--- Raw records ---
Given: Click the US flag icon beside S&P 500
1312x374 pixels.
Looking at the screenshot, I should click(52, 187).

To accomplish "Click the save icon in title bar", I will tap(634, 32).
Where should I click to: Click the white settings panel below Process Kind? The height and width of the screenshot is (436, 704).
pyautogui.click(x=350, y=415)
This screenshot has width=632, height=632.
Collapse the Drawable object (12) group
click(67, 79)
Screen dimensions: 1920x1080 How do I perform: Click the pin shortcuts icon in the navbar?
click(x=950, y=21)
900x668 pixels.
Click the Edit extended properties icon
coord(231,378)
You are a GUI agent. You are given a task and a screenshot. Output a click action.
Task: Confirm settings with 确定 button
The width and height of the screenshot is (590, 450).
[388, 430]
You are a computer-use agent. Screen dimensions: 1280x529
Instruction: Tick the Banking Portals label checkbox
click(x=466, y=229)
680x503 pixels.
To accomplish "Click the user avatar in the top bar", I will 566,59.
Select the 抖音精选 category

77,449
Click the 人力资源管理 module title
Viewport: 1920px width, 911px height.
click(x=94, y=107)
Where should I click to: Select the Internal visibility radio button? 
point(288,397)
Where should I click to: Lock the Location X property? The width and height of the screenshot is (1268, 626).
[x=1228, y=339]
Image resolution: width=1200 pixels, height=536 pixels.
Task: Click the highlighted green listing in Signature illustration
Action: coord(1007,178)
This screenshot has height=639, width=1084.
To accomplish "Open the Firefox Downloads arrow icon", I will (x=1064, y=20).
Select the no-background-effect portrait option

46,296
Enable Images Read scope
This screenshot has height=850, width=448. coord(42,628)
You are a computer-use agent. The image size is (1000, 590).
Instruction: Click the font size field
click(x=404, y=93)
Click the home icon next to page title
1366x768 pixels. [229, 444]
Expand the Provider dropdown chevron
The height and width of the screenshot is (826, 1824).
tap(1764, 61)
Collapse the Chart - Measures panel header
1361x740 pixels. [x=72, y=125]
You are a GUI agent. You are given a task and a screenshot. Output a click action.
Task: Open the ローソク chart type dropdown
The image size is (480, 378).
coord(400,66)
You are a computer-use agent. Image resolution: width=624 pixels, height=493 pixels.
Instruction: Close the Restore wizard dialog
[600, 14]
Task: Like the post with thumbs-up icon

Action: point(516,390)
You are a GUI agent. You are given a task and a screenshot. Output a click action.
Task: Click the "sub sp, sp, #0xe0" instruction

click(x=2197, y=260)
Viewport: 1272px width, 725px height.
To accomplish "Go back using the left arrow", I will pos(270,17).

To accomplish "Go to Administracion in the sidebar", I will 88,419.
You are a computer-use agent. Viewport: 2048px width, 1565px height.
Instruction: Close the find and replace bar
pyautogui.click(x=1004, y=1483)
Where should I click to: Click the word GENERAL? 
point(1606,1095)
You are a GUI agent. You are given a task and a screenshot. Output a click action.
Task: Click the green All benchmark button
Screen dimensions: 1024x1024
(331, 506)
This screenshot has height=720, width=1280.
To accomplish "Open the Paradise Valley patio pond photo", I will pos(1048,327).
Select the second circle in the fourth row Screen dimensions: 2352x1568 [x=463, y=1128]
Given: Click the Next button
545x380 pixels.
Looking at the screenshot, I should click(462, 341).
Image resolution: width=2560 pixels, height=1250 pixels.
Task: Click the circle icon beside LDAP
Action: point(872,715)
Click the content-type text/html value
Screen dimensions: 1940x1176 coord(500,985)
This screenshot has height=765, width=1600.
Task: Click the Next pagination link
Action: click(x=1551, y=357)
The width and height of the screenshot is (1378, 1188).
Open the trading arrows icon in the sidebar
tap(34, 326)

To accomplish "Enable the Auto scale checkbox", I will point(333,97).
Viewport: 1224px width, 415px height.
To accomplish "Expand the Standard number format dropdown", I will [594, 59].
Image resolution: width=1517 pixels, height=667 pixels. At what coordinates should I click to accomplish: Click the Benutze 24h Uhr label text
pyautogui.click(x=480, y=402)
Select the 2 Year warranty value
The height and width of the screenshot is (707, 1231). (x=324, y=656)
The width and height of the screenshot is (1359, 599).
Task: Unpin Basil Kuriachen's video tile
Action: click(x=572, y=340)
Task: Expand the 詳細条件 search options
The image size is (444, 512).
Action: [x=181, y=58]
---
Task objective:
Find every line in the entries above that contains the string "size", where case counts, and copy each of those lines in full.

Output below:
You are a computer-use agent. The image size is (1000, 590).
Instruction: Click the font size field
The image size is (480, 378).
The image size is (444, 512).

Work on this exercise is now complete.